Segment Start: Data section
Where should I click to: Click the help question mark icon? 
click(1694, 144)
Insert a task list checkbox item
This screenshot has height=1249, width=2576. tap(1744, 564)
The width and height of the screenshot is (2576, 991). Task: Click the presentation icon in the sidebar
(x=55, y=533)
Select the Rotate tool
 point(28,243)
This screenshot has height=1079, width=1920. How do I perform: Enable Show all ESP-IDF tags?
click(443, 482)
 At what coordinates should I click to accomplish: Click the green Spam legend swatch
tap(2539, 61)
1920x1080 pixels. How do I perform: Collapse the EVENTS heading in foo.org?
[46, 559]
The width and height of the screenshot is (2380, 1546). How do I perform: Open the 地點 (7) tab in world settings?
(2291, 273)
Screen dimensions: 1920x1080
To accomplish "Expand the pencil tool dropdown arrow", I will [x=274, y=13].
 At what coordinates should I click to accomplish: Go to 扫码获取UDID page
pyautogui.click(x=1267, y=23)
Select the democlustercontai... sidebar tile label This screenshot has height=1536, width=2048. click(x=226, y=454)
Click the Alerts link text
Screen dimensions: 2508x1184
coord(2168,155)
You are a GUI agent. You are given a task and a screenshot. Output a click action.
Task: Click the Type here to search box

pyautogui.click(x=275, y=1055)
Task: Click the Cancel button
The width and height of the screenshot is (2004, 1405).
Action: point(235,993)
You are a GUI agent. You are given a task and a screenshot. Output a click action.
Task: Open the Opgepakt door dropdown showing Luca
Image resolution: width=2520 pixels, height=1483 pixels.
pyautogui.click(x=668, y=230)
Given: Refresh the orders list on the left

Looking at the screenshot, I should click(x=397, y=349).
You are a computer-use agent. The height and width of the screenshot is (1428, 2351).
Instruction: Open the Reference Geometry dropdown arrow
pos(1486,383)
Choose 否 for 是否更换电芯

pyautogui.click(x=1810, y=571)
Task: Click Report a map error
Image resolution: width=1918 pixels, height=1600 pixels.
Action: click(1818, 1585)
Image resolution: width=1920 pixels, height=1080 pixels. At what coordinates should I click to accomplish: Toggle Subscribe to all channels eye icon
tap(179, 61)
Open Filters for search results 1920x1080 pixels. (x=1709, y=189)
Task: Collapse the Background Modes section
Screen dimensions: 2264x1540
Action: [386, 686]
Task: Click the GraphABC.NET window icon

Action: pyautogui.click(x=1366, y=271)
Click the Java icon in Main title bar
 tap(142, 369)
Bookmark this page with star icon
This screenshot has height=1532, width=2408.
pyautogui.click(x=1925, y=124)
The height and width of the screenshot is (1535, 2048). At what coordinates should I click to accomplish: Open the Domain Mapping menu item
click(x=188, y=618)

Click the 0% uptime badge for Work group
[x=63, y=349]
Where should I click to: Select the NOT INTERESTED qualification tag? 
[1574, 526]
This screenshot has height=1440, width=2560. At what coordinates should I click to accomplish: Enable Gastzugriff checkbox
Segment End: Data section
● **Exercise**
The entries above must be returned exactly.

● **Exercise result**
Where should I click to: Click the help question mark icon? 
click(1694, 144)
Insert a task list checkbox item
This screenshot has height=1249, width=2576. tap(1744, 564)
The width and height of the screenshot is (2576, 991). Task: Click the presentation icon in the sidebar
(x=55, y=533)
Select the Rotate tool
 point(28,243)
This screenshot has height=1079, width=1920. How do I perform: Enable Show all ESP-IDF tags?
click(443, 482)
 At what coordinates should I click to accomplish: Click the green Spam legend swatch
tap(2539, 61)
1920x1080 pixels. How do I perform: Collapse the EVENTS heading in foo.org?
[46, 559]
The width and height of the screenshot is (2380, 1546). How do I perform: Open the 地點 (7) tab in world settings?
(2291, 273)
Screen dimensions: 1920x1080
To accomplish "Expand the pencil tool dropdown arrow", I will [x=274, y=13].
 At what coordinates should I click to accomplish: Go to 扫码获取UDID page
pyautogui.click(x=1267, y=23)
Select the democlustercontai... sidebar tile label This screenshot has height=1536, width=2048. click(x=226, y=454)
Click the Alerts link text
Screen dimensions: 2508x1184
coord(2168,155)
You are a GUI agent. You are given a task and a screenshot. Output a click action.
Task: Click the Type here to search box

pyautogui.click(x=275, y=1055)
Task: Click the Cancel button
The width and height of the screenshot is (2004, 1405).
Action: point(235,993)
You are a GUI agent. You are given a task and a screenshot. Output a click action.
Task: Open the Opgepakt door dropdown showing Luca
Image resolution: width=2520 pixels, height=1483 pixels.
pyautogui.click(x=668, y=230)
Given: Refresh the orders list on the left

Looking at the screenshot, I should click(x=397, y=349).
You are a computer-use agent. The height and width of the screenshot is (1428, 2351).
Instruction: Open the Reference Geometry dropdown arrow
pos(1486,383)
Choose 否 for 是否更换电芯

pyautogui.click(x=1810, y=571)
Task: Click Report a map error
Image resolution: width=1918 pixels, height=1600 pixels.
Action: click(1818, 1585)
Image resolution: width=1920 pixels, height=1080 pixels. At what coordinates should I click to accomplish: Toggle Subscribe to all channels eye icon
tap(179, 61)
Open Filters for search results 1920x1080 pixels. (x=1709, y=189)
Task: Collapse the Background Modes section
Screen dimensions: 2264x1540
Action: [386, 686]
Task: Click the GraphABC.NET window icon

Action: pyautogui.click(x=1366, y=271)
Click the Java icon in Main title bar
 tap(142, 369)
Bookmark this page with star icon
This screenshot has height=1532, width=2408.
pyautogui.click(x=1925, y=124)
The height and width of the screenshot is (1535, 2048). At what coordinates should I click to accomplish: Open the Domain Mapping menu item
click(x=188, y=618)

Click the 0% uptime badge for Work group
[x=63, y=349]
Where should I click to: Select the NOT INTERESTED qualification tag? 
[1574, 526]
This screenshot has height=1440, width=2560. At what coordinates should I click to accomplish: Enable Gastzugriff checkbox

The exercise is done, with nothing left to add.